**TASK TO COMPLETE**
Please give an exact printout of the records, without any pictures.
------------------------
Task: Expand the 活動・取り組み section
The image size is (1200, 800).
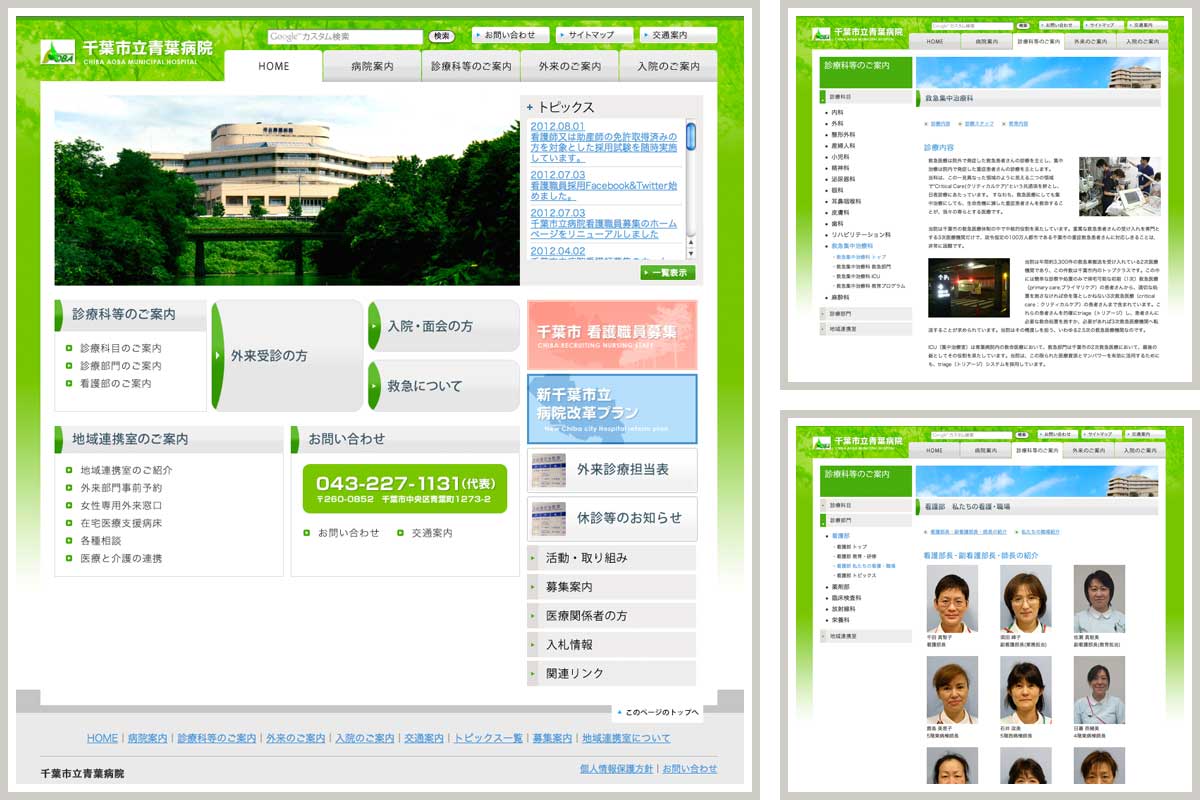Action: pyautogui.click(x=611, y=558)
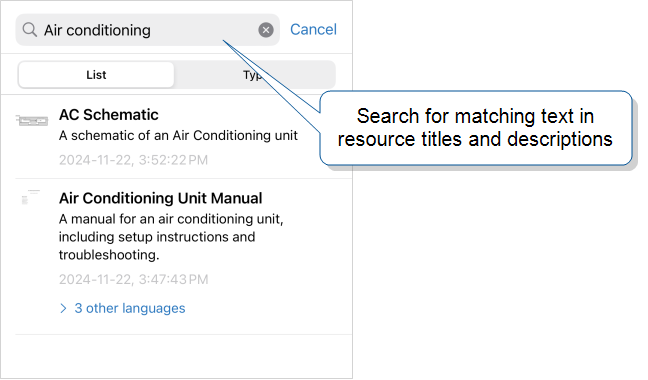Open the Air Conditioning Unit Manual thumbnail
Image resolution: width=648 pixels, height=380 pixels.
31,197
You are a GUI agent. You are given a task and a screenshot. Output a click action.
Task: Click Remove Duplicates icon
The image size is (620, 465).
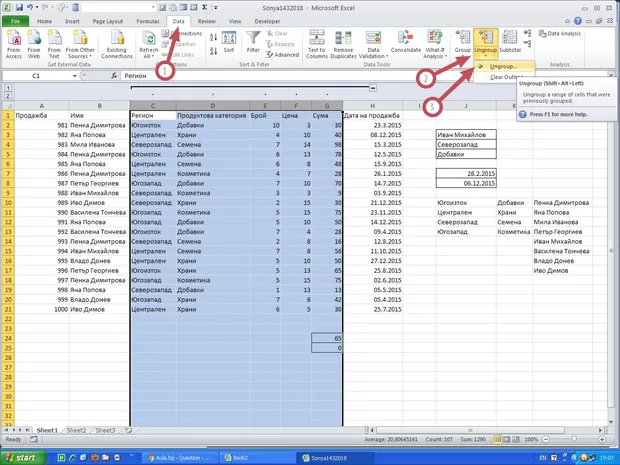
------------------------
**EXERCISE SOLUTION**
Task: Expand the 活動・取り組み section
The image size is (1200, 800).
Action: pyautogui.click(x=611, y=558)
Open the Air Conditioning Unit Manual thumbnail
Image resolution: width=648 pixels, height=380 pixels.
31,197
You are a GUI agent. You are given a task and a screenshot. Output a click action.
Task: Click Remove Duplicates icon
The image size is (620, 465).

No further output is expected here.